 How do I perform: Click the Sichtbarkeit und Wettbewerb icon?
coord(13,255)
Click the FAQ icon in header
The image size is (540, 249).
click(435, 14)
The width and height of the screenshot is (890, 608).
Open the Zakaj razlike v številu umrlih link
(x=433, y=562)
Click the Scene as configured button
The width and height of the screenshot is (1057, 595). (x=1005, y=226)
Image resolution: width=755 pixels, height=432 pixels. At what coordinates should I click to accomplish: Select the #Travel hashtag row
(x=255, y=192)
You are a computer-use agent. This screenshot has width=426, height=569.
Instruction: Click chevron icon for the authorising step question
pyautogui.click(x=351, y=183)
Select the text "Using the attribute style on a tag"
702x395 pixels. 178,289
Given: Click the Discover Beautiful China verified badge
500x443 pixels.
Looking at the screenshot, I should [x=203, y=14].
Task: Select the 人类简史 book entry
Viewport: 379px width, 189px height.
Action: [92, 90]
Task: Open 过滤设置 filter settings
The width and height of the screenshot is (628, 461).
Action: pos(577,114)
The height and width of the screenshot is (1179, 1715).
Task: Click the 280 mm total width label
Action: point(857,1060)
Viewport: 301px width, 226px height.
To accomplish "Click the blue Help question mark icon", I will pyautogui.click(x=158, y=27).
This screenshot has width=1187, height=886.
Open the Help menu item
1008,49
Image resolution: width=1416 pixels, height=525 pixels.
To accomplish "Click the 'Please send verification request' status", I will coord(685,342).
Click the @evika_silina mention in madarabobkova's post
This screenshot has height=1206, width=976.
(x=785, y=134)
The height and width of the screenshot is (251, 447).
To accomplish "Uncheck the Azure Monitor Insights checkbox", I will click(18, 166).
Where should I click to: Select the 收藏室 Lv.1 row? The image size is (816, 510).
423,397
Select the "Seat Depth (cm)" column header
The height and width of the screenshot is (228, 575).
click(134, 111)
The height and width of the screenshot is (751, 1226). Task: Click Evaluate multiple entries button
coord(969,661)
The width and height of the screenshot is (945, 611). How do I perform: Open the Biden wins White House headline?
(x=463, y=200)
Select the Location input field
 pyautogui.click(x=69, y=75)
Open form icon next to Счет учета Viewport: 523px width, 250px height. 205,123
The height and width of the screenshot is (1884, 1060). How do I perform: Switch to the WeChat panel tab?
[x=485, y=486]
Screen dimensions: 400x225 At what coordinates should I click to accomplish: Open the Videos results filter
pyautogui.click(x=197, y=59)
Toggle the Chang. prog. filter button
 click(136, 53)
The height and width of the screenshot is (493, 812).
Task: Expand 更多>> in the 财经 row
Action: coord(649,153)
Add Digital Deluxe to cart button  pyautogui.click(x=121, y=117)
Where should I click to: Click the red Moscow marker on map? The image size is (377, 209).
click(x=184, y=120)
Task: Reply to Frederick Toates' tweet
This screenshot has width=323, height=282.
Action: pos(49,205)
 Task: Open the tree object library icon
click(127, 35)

PROBLEM REQUIREMENTS:
Repeat the records, every one of them, without any deviation.

SOLVED EXERCISE:
 How do I perform: Click the Sichtbarkeit und Wettbewerb icon?
coord(13,255)
Click the FAQ icon in header
The image size is (540, 249).
click(435, 14)
The width and height of the screenshot is (890, 608).
Open the Zakaj razlike v številu umrlih link
(x=433, y=562)
Click the Scene as configured button
The width and height of the screenshot is (1057, 595). (x=1005, y=226)
Image resolution: width=755 pixels, height=432 pixels. At what coordinates should I click to accomplish: Select the #Travel hashtag row
(x=255, y=192)
You are a computer-use agent. This screenshot has width=426, height=569.
Instruction: Click chevron icon for the authorising step question
pyautogui.click(x=351, y=183)
Select the text "Using the attribute style on a tag"
702x395 pixels. 178,289
Given: Click the Discover Beautiful China verified badge
500x443 pixels.
Looking at the screenshot, I should [x=203, y=14].
Task: Select the 人类简史 book entry
Viewport: 379px width, 189px height.
Action: [92, 90]
Task: Open 过滤设置 filter settings
The width and height of the screenshot is (628, 461).
Action: pos(577,114)
The height and width of the screenshot is (1179, 1715).
Task: Click the 280 mm total width label
Action: point(857,1060)
Viewport: 301px width, 226px height.
To accomplish "Click the blue Help question mark icon", I will pyautogui.click(x=158, y=27).
This screenshot has width=1187, height=886.
Open the Help menu item
1008,49
Image resolution: width=1416 pixels, height=525 pixels.
To accomplish "Click the 'Please send verification request' status", I will coord(685,342).
Click the @evika_silina mention in madarabobkova's post
This screenshot has height=1206, width=976.
(x=785, y=134)
The height and width of the screenshot is (251, 447).
To accomplish "Uncheck the Azure Monitor Insights checkbox", I will click(18, 166).
Where should I click to: Select the 收藏室 Lv.1 row? The image size is (816, 510).
423,397
Select the "Seat Depth (cm)" column header
The height and width of the screenshot is (228, 575).
click(134, 111)
The height and width of the screenshot is (751, 1226). Task: Click Evaluate multiple entries button
coord(969,661)
The width and height of the screenshot is (945, 611). How do I perform: Open the Biden wins White House headline?
(x=463, y=200)
Select the Location input field
 pyautogui.click(x=69, y=75)
Open form icon next to Счет учета Viewport: 523px width, 250px height. 205,123
The height and width of the screenshot is (1884, 1060). How do I perform: Switch to the WeChat panel tab?
[x=485, y=486]
Screen dimensions: 400x225 At what coordinates should I click to accomplish: Open the Videos results filter
pyautogui.click(x=197, y=59)
Toggle the Chang. prog. filter button
 click(136, 53)
The height and width of the screenshot is (493, 812).
Task: Expand 更多>> in the 财经 row
Action: coord(649,153)
Add Digital Deluxe to cart button  pyautogui.click(x=121, y=117)
Where should I click to: Click the red Moscow marker on map? The image size is (377, 209).
click(x=184, y=120)
Task: Reply to Frederick Toates' tweet
This screenshot has width=323, height=282.
Action: pos(49,205)
 Task: Open the tree object library icon
click(127, 35)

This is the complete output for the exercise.